> [Source]
▼

This was a point made by the Governor of the Bank of England, Sir Mervyn King in a speech in Cardiff last night.
He said that the economy is producing 15 per cent less than it would be now, had there been moderate growth in the last four years.
He said: "The zig-zag pattern of quarterly growth rates of GDP that we have seen this year is likely to continue."
Service sector figures for Augsut point to GDP growth as the purchasing managers’ index from Markit/CIPS rose from 51.0 in July to 53.7 in August.
This means that the UK is likely to emerge from recession, but could contract again in the fourth quarter as the figures will be compared to the third quarter numbers which included the one-off Olympic ticket sales. The possibility of a triple-dip recession is still very much a factor.
Howard Archer added: “We have currently pencilled in GDP growth around 0.7% quarter-on-quarter in the third quarter. While the first estimate of the third quarter GDP is based on the output side of the economy, it is worth noting that consumer spending likely made an appreciable contribution to GDP growth on the expenditure side.
His thoughts on 2013 are that the UK is unlikely to grow by more than one per cent.
He said: “At this stage we suspect the UK will struggle to grow by more than 1% in 2013, especially given likely ongoing serious problems in the Eurozone which would continue to limit exports and also maintain serious concerns and uncertainties over the outlook.”

▲

> [Information supplied]
▼

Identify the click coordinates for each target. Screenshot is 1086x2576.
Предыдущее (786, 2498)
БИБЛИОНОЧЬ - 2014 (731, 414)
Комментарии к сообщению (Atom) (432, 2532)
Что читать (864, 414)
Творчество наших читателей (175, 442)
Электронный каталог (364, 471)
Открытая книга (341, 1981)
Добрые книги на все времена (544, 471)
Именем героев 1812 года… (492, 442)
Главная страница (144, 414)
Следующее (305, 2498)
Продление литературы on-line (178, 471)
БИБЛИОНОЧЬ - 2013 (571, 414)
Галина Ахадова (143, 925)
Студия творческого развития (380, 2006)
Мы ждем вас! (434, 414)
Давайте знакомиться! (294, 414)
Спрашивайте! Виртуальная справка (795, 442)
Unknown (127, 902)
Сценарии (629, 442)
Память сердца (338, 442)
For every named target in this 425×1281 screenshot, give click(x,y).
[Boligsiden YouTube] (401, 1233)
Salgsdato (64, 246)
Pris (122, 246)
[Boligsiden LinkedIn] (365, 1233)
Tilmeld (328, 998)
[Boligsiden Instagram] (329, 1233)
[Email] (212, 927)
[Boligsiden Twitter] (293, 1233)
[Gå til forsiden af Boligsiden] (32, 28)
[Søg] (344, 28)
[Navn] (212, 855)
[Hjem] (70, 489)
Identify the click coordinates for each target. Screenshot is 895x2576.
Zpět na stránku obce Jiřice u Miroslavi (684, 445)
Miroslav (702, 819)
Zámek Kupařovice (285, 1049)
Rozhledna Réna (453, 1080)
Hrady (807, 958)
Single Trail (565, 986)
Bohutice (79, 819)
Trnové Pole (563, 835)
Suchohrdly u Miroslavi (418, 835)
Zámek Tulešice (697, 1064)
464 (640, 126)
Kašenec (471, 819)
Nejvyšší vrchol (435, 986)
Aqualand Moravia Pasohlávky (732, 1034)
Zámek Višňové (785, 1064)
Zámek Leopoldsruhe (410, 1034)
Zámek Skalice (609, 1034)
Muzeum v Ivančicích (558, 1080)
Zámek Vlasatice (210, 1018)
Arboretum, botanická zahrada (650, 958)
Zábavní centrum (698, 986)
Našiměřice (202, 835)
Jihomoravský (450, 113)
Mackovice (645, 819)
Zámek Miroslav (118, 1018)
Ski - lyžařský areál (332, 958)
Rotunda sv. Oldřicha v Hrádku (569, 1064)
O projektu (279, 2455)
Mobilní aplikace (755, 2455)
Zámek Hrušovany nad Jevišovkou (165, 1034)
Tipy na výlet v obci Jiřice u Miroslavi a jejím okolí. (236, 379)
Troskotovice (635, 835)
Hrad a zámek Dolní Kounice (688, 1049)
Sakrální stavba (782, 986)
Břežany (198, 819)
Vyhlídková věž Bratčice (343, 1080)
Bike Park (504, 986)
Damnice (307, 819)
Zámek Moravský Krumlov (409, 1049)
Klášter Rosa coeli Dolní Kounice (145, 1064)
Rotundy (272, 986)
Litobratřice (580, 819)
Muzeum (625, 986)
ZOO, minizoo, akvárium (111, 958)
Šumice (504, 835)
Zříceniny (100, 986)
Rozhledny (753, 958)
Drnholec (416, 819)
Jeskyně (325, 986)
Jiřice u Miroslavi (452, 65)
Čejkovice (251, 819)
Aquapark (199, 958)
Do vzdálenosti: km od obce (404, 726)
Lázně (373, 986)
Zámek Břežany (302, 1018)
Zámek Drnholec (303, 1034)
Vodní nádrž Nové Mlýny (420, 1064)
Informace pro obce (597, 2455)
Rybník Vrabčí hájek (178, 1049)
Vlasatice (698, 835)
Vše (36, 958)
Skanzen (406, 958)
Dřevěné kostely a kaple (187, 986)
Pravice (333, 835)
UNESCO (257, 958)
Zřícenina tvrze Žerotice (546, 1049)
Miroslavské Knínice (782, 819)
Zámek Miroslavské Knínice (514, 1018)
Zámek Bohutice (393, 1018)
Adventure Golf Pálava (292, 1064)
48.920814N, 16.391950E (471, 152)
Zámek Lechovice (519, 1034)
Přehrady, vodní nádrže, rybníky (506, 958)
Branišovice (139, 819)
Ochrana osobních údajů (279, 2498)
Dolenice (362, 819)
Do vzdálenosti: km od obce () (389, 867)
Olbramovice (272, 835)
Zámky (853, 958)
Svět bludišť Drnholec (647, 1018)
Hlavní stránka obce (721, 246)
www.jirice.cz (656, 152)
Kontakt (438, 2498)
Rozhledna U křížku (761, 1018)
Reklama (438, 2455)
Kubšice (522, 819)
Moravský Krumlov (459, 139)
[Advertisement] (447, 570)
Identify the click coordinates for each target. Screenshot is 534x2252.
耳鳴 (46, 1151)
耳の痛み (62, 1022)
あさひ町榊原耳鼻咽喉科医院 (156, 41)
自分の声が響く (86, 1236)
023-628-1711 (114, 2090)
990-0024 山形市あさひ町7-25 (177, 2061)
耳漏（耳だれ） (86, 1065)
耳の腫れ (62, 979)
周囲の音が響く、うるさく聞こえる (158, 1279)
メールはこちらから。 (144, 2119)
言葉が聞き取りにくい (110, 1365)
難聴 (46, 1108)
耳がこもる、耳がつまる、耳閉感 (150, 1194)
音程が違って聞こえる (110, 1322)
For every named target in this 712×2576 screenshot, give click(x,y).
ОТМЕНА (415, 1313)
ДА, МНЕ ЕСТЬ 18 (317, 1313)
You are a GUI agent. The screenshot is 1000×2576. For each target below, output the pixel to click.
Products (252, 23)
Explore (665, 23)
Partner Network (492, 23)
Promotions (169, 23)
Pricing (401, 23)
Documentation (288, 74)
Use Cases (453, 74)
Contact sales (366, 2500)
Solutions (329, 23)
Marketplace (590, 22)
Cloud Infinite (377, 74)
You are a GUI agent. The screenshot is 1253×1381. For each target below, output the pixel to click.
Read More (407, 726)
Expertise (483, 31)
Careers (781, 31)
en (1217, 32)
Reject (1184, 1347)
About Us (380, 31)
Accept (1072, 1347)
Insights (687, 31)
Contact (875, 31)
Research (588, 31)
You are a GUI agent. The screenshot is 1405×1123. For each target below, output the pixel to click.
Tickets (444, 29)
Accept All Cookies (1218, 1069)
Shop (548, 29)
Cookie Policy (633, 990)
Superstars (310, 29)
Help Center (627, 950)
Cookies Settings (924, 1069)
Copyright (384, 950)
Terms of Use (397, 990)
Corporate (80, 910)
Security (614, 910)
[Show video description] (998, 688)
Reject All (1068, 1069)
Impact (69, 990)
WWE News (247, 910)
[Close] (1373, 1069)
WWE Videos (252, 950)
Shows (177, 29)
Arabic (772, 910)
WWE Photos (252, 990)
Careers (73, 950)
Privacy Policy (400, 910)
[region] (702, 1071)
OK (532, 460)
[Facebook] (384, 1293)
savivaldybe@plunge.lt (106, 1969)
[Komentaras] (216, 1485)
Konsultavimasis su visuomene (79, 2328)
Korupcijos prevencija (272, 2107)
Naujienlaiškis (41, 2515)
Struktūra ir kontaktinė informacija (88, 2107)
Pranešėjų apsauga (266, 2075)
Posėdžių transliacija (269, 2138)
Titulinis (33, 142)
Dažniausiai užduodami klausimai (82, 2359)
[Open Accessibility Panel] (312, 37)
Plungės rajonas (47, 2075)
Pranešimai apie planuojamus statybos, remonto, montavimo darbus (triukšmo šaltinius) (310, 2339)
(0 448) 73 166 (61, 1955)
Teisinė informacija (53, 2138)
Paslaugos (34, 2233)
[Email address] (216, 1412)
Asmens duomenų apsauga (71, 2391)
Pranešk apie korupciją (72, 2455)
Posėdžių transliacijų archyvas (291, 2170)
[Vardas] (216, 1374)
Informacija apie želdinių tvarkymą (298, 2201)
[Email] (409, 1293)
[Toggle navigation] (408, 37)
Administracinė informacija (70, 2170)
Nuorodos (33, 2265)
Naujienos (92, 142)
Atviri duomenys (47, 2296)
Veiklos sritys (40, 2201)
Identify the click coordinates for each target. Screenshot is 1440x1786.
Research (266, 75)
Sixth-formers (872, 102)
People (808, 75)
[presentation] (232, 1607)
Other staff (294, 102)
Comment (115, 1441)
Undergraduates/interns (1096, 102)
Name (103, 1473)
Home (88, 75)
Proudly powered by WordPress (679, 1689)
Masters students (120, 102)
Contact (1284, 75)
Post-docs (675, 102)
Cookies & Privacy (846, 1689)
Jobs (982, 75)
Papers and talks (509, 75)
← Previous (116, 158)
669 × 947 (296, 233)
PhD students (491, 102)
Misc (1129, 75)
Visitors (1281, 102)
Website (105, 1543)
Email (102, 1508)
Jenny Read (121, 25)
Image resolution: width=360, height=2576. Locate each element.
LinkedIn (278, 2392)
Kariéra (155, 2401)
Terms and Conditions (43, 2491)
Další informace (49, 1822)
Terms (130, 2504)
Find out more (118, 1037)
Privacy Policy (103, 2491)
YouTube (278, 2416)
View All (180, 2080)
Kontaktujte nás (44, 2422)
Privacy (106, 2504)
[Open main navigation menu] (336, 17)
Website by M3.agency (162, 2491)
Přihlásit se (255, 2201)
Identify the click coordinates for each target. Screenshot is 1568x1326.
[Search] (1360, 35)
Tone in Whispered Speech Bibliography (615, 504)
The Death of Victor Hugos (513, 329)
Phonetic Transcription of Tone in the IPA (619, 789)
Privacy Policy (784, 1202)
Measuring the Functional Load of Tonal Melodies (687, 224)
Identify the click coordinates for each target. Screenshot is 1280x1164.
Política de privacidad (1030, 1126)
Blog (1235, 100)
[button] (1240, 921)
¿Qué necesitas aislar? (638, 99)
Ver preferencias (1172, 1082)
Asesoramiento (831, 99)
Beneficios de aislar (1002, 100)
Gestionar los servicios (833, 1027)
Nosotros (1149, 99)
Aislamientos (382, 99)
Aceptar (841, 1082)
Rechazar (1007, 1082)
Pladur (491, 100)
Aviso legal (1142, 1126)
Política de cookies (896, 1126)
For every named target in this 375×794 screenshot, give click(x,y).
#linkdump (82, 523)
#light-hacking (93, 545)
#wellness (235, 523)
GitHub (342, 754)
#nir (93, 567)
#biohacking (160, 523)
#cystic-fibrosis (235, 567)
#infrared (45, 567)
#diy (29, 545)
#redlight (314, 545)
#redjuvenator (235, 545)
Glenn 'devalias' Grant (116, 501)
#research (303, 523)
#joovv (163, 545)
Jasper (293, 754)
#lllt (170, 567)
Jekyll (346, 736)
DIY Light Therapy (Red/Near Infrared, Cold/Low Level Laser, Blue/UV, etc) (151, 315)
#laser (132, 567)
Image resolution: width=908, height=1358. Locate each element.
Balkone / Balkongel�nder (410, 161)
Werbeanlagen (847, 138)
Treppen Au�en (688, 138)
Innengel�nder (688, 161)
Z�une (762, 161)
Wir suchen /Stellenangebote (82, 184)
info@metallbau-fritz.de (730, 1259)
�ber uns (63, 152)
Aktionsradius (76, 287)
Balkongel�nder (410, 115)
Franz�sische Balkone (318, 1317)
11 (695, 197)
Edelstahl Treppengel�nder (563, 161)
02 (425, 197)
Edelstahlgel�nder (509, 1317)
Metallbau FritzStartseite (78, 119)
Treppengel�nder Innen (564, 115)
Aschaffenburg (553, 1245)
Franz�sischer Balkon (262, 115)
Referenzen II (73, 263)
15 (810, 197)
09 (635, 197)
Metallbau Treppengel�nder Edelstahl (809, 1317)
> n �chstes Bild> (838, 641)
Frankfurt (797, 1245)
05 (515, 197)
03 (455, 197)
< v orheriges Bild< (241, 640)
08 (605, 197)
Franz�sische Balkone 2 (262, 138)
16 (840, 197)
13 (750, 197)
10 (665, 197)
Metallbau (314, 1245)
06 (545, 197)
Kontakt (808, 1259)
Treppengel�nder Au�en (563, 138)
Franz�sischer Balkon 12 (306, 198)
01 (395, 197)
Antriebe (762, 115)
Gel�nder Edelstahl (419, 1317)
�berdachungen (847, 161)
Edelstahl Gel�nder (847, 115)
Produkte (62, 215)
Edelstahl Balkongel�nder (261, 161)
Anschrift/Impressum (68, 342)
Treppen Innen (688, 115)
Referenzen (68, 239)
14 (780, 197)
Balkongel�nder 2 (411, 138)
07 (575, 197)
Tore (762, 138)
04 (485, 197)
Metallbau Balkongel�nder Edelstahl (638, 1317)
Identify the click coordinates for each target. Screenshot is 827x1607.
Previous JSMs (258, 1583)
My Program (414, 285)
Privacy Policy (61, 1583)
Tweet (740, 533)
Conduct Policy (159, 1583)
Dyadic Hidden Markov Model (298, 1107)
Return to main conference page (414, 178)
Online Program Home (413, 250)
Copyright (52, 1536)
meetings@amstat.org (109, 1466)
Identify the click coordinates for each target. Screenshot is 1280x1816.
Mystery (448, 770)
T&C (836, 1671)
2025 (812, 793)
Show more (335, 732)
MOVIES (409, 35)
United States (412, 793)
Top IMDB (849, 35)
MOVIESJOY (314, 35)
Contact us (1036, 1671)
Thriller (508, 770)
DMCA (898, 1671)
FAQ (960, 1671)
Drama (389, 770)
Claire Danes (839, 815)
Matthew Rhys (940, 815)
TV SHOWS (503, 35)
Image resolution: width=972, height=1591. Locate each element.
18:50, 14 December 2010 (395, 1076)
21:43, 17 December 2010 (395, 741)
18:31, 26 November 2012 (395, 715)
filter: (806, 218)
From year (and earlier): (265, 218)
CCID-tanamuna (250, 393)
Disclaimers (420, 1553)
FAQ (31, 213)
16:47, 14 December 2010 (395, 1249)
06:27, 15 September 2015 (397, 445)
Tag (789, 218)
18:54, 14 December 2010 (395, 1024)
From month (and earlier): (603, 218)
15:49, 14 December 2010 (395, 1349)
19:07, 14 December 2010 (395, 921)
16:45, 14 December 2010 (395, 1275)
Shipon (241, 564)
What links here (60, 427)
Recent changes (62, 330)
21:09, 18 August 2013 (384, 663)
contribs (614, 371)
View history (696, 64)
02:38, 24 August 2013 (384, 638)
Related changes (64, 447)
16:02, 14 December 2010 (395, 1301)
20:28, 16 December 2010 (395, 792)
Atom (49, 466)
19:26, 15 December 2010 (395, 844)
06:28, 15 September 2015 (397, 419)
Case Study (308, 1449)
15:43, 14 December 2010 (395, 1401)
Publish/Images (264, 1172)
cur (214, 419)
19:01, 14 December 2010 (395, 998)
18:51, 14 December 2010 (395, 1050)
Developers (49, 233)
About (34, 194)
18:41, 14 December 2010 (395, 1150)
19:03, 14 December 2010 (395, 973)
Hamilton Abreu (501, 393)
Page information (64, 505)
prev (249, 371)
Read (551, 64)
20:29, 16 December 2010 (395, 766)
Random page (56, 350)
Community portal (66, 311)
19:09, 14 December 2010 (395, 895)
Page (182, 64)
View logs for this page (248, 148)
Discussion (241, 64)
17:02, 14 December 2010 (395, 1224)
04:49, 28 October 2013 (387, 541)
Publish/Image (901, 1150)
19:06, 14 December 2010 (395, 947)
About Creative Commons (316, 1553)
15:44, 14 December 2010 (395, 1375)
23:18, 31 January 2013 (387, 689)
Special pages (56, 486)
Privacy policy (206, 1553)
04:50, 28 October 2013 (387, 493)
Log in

▲

> [Work to complete]
1/ In the passage on the UK economy, reproduce word for word the portion starting at "He said that" and ending at "much a factor.".
2/ Rewrite the records as a numbered list, starting at the line that contains "Online Program Home (413, 250)" and ending at the line that contains "View logs for this page (248, 148)", and leave out any blank lines.

> [Answer set]
1/
He said that the economy is producing 15 per cent less than it would be now, had there been moderate growth in the last four years.
He said: "The zig-zag pattern of quarterly growth rates of GDP that we have seen this year is likely to continue."
Service sector figures for Augsut point to GDP growth as the purchasing managers’ index from Markit/CIPS rose from 51.0 in July to 53.7 in August.
This means that the UK is likely to emerge from recession, but could contract again in the fourth quarter as the figures will be compared to the third quarter numbers which included the one-off Olympic ticket sales. The possibility of a triple-dip recession is still very much a factor.

2/
1. Online Program Home (413, 250)
2. Copyright (52, 1536)
3. meetings@amstat.org (109, 1466)
4. Identify the click coordinates for each target. Screenshot is 1280x1816.
5. Mystery (448, 770)
6. T&C (836, 1671)
7. 2025 (812, 793)
8. Show more (335, 732)
9. MOVIES (409, 35)
10. United States (412, 793)
11. Top IMDB (849, 35)
12. MOVIESJOY (314, 35)
13. Contact us (1036, 1671)
14. Thriller (508, 770)
15. DMCA (898, 1671)
16. FAQ (960, 1671)
17. Drama (389, 770)
18. Claire Danes (839, 815)
19. Matthew Rhys (940, 815)
20. TV SHOWS (503, 35)
21. Image resolution: width=972, height=1591. Locate each element.
22. 18:50, 14 December 2010 (395, 1076)
23. 21:43, 17 December 2010 (395, 741)
24. 18:31, 26 November 2012 (395, 715)
25. filter: (806, 218)
26. From year (and earlier): (265, 218)
27. CCID-tanamuna (250, 393)
28. Disclaimers (420, 1553)
29. FAQ (31, 213)
30. 16:47, 14 December 2010 (395, 1249)
31. 06:27, 15 September 2015 (397, 445)
32. Tag (789, 218)
33. 18:54, 14 December 2010 (395, 1024)
34. From month (and earlier): (603, 218)
35. 15:49, 14 December 2010 (395, 1349)
36. 19:07, 14 December 2010 (395, 921)
37. 16:45, 14 December 2010 (395, 1275)
38. Shipon (241, 564)
39. What links here (60, 427)
40. Recent changes (62, 330)
41. 21:09, 18 August 2013 (384, 663)
42. contribs (614, 371)
43. View history (696, 64)
44. 02:38, 24 August 2013 (384, 638)
45. Related changes (64, 447)
46. 16:02, 14 December 2010 (395, 1301)
47. 20:28, 16 December 2010 (395, 792)
48. Atom (49, 466)
49. 19:26, 15 December 2010 (395, 844)
50. 06:28, 15 September 2015 (397, 419)
51. Case Study (308, 1449)
52. 15:43, 14 December 2010 (395, 1401)
53. Publish/Images (264, 1172)
54. cur (214, 419)
55. 19:01, 14 December 2010 (395, 998)
56. 18:51, 14 December 2010 (395, 1050)
57. Developers (49, 233)
58. About (34, 194)
59. 18:41, 14 December 2010 (395, 1150)
60. 19:03, 14 December 2010 (395, 973)
61. Hamilton Abreu (501, 393)
62. Page information (64, 505)
63. prev (249, 371)
64. Read (551, 64)
65. 20:29, 16 December 2010 (395, 766)
66. Random page (56, 350)
67. Community portal (66, 311)
68. 19:09, 14 December 2010 (395, 895)
69. Page (182, 64)
70. View logs for this page (248, 148)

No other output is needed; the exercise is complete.